So what does it track and where are forensic artifacts located? It tracks events associated with Task Bar, for example, when a user runs an application pinned to it. FeatureUsage artifacts are located in NTUSER.DAT registry file under the following key:

NTUSER.DAT\Software\Microsoft\Windows\CurrentVersion\Explorer\FeatureUsage

You can find a few subkeys under this key:

Let's look inside every subkey:

AppBadgeUpdated. This subkey keeps track of badge updates for applications on Task Bar. For example, if you use Telegram and get a new message, you can see a red icon on application's badge with number of new messages. So here we can find application's path and the number of badge updates:

AppLaunch. This subkey logs launches of applications, which are pinned to Task Bar. Of course, not every user pins applications, but if he or she does, you'll have a good amount of digital evidence:

AppSwitched. This subkey logs left clicks on Task Bar applications when a user wants to switch from one to another. This subkey is most interesting from a forensic perspective as it may contain a great number of records, which may be the source of evidence of execution:

ShowJumpView. This subkey tracks right clicks on Task Bar applications. A user may do it, for example, to check or open recent files.

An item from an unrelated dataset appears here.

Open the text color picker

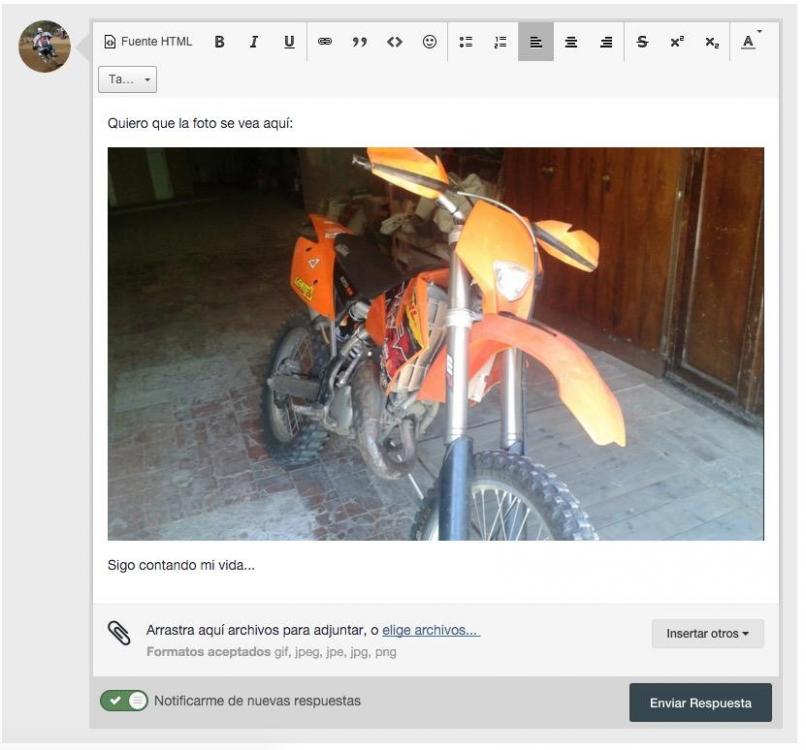[x=748, y=42]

This may be an additional artifact pointing to most frequently used applications:

TrayButtonClicked. This subkey tracks left clicks on the following Task Bar items: Clock button, Start button, Notification Center button and Search box. As in previous examples, you can see the number of clicks on each item:

Windows registry has always been a good source of digital evidence, and it's always good to have another useful artifact source it may offer. There are many different sources of evidence of execution, but it's always not enough, because you'll never know where you can find the key artifact at your next forensic examination or incident response engagement.